1978 – IBM worked to develop codd ideas and released a product
named system/R.
1986 – IBM developed the first prototype of relational database and
standard by ANSI. The first relational database was released by
relational software which later came to be known as oracle.
1987 – SQL became part of International Standard Organization (ISO).
How Query works / processing:
SQL Server takes four steps to process a query: parsing, translating,
optimizing, and execution. They are shown in Figure 1. The first four steps
are all performed by the Relational Engine. The output of the third step is
the optimized plan that is scheduled, and during which calls are made to
the Storage Engine to retrieve the data that becomes the results of the query
you are executing.
Parsing
During the parsing stage SQL Server performs basic checks on the source
code (your T-SQL batch). This parsing looks for invalid SQL syntax, such as
incorrect use of reserved words, column and table names, and so on.
If parsing completes without errors, it generates a parse tree, which is
passed onto the next stage of query processing, binding. The parse tree is an
internal representation of the query. If parsing detects any errors, the
process stops and the errors are returned.
Syntax for Parse tree:
Query
Select (Select list) from [from list] where [condition]
Eg:
Select studid, studname from student1 where age>20;
Query
Select [select list] from [from list] where [condition]
Attribute1 Attribute2 Relation_name attribute > value
Studid studname student1 age 20
Translation:
It is used to translate the given SQL query to low level language query
using relational algebra operations.
Basic operation:
σ- Selection which is used to select a tuple.
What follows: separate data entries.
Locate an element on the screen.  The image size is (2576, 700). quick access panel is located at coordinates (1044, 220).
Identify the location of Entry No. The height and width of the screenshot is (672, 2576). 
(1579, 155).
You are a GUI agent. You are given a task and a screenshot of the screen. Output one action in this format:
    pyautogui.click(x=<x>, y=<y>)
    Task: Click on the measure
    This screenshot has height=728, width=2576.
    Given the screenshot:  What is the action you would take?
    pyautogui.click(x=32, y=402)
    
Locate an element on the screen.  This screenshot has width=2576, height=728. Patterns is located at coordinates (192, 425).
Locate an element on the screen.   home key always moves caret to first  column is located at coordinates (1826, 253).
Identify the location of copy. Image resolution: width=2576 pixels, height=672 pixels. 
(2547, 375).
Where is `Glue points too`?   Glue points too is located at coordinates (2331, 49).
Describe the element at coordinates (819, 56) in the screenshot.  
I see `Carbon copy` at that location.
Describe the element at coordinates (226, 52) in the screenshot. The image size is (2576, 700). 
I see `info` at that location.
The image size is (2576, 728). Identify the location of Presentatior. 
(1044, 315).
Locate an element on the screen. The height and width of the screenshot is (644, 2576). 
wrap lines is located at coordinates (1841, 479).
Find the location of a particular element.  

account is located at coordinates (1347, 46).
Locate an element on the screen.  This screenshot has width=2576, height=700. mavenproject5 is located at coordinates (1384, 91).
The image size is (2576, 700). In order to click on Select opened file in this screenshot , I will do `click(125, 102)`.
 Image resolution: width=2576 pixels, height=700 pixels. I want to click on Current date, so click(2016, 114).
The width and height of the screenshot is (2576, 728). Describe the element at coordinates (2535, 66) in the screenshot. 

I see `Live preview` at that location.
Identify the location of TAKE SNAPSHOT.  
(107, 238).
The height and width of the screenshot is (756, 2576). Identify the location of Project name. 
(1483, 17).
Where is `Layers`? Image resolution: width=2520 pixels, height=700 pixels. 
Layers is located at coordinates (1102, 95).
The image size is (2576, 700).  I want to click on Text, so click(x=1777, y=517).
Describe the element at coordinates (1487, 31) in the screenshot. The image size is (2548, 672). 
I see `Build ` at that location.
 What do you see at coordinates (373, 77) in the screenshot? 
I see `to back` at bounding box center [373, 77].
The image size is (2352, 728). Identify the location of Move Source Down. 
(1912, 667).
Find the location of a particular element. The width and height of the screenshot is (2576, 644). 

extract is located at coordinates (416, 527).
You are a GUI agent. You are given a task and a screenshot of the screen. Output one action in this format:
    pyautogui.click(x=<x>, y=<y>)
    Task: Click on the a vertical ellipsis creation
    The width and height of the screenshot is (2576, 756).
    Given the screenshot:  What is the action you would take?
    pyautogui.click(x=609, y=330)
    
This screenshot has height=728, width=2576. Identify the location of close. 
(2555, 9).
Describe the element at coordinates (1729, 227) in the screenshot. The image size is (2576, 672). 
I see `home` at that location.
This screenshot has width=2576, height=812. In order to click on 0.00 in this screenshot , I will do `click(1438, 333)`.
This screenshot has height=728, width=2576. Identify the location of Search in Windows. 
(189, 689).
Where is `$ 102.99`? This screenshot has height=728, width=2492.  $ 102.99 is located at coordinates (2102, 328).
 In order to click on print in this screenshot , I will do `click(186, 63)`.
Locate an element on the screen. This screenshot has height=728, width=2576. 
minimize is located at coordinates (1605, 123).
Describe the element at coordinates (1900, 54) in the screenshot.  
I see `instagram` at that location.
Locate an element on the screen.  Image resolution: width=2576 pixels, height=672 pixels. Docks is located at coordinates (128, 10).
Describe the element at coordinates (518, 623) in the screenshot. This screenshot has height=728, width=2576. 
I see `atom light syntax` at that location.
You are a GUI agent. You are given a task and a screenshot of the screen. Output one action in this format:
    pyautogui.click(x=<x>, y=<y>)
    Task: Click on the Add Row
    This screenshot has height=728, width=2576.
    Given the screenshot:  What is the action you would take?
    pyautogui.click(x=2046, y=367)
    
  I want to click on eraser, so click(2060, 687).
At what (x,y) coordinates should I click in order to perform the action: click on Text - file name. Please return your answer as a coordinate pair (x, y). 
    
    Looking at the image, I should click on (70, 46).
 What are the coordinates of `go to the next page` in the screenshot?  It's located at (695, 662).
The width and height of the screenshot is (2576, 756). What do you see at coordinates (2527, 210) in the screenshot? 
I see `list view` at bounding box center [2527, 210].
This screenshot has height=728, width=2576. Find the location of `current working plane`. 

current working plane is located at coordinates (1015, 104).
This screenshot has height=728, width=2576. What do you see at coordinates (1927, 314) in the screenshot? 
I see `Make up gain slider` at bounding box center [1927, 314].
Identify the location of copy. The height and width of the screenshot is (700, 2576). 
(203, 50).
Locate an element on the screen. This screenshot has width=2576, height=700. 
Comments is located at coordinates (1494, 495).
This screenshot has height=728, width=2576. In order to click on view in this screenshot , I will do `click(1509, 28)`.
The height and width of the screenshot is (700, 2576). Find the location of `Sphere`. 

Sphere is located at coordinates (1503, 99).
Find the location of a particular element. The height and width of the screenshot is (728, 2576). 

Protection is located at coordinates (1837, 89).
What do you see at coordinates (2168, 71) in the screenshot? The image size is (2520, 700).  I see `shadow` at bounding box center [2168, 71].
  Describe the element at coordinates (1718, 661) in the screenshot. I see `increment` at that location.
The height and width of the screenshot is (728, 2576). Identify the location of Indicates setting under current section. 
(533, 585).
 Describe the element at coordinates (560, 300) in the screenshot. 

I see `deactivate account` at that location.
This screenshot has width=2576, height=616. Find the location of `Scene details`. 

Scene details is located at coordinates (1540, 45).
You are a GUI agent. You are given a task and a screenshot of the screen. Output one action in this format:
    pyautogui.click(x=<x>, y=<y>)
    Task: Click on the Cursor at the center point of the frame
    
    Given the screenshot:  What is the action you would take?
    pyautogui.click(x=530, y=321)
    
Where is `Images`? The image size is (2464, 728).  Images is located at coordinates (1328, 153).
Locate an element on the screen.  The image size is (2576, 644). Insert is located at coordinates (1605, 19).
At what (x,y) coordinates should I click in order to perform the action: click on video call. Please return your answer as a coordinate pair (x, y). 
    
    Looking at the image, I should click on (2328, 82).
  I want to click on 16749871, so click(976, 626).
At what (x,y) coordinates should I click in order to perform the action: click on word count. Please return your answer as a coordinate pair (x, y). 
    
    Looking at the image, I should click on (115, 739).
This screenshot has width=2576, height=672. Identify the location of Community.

Π- Projection which is used to select an attributes.
Eg:
Select empname from employee where salary>10000;
Π empname (σ salary>10000(employee))
Optimization:
It is used to optimize the query find low cost query. It maintains
statistical data as size of the table, query size, record size, running time etc
with help of data dictionary.
SQL is a very high level language:
o The users specify what to search for- not how the search is
actually done
o The algorithms are chosen automatically by the DBMS.
For a given SQL query there may be many possible execution plans.
Amongst all equivalent plans choose the one with lowest cost.
Cost is estimated using statistical information from the database
catalog.
Execution Plan:
By this execution plan multiple low level language query is generated.
Evaluation:
It is used to determine low cost query.